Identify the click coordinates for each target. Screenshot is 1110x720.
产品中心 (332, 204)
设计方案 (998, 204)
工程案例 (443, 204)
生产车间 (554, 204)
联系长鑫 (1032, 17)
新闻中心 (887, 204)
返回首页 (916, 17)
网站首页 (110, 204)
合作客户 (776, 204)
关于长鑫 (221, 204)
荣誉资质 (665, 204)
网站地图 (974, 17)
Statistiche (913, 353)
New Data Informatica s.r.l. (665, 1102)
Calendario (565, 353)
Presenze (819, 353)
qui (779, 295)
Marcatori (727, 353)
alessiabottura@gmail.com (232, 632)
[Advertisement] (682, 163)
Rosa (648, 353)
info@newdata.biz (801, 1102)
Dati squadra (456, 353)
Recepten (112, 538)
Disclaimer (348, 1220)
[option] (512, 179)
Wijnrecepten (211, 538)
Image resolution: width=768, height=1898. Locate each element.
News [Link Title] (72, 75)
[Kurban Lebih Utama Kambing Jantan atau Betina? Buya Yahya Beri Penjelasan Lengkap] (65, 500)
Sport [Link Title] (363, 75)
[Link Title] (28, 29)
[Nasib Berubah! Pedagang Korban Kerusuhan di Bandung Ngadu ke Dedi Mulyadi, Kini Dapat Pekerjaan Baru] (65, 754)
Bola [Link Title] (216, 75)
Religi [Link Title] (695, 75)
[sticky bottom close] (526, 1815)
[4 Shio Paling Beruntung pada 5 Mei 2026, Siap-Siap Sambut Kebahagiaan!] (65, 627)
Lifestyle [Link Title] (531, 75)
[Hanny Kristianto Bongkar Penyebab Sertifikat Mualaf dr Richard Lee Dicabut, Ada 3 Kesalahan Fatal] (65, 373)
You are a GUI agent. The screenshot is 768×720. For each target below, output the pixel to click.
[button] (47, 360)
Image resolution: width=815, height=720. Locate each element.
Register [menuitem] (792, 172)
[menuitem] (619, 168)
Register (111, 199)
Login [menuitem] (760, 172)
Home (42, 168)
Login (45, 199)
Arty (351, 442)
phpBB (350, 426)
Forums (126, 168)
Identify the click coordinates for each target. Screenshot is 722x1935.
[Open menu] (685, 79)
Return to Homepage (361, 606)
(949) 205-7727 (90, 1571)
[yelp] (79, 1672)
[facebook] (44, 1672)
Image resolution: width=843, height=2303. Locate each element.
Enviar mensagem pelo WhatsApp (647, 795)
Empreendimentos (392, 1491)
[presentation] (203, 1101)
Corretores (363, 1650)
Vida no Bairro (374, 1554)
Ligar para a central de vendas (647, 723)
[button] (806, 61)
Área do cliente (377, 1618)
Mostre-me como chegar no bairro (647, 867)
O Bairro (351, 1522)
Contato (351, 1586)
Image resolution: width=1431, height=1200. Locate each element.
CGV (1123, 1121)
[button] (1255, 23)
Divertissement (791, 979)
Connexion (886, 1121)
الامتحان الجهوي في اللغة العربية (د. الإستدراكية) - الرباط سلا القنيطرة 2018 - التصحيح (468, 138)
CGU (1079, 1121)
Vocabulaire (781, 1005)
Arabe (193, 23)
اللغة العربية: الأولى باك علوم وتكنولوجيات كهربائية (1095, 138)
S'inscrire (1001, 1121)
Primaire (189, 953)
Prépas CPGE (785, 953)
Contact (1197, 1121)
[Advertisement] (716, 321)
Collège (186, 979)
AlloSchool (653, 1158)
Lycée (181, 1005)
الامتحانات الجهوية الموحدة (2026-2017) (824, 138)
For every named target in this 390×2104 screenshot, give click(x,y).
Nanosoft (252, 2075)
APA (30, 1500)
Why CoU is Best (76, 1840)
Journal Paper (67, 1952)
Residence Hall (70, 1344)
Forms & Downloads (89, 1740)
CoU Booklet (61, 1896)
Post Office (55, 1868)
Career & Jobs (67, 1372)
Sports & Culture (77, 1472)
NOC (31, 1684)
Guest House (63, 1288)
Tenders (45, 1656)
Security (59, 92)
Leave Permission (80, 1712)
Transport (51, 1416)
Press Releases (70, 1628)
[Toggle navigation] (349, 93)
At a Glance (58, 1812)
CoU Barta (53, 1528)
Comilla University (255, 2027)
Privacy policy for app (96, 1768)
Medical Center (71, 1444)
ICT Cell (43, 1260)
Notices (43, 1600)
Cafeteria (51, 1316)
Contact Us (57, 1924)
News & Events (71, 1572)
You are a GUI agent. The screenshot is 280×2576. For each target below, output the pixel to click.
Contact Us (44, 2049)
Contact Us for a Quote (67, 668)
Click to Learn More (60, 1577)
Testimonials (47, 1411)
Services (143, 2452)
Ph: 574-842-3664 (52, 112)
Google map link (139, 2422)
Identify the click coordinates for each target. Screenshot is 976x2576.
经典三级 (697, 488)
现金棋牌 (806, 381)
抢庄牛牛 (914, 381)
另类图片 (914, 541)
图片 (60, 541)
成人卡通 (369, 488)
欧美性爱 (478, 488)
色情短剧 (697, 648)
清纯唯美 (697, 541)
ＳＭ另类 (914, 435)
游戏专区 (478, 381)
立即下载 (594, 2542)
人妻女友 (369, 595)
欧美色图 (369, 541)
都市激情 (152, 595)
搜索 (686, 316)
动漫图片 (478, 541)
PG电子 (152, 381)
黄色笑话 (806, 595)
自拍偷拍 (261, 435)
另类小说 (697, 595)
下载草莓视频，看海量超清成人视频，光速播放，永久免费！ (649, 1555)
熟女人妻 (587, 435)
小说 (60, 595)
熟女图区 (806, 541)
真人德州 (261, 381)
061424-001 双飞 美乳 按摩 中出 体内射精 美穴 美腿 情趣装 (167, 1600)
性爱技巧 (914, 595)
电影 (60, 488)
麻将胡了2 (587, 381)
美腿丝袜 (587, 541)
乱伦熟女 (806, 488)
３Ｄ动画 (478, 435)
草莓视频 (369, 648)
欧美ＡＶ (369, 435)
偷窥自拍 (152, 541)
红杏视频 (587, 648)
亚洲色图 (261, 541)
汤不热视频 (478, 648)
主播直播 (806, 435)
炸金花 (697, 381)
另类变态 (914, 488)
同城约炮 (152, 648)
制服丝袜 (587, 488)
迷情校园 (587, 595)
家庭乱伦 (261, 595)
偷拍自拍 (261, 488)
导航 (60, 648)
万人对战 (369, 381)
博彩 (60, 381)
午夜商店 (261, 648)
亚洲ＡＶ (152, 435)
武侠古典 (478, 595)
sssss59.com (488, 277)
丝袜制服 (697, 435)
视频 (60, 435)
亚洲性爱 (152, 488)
━━━━━━━━━━━━━━━━━━━━━━━━━━━━━━
• _TASK REQUIREMENTS_
Reproduce the items above, from the line containing "Ph: 574-842-3664 (52, 112)" through the line containing "另类小说 (697, 595)", with both of those lines included.

• _SOLVED PROBLEM_
Ph: 574-842-3664 (52, 112)
Google map link (139, 2422)
Identify the click coordinates for each target. Screenshot is 976x2576.
经典三级 (697, 488)
现金棋牌 (806, 381)
抢庄牛牛 (914, 381)
另类图片 (914, 541)
图片 (60, 541)
成人卡通 (369, 488)
欧美性爱 (478, 488)
色情短剧 (697, 648)
清纯唯美 (697, 541)
ＳＭ另类 (914, 435)
游戏专区 (478, 381)
立即下载 (594, 2542)
人妻女友 (369, 595)
欧美色图 (369, 541)
都市激情 (152, 595)
搜索 (686, 316)
动漫图片 (478, 541)
PG电子 (152, 381)
黄色笑话 (806, 595)
自拍偷拍 (261, 435)
另类小说 (697, 595)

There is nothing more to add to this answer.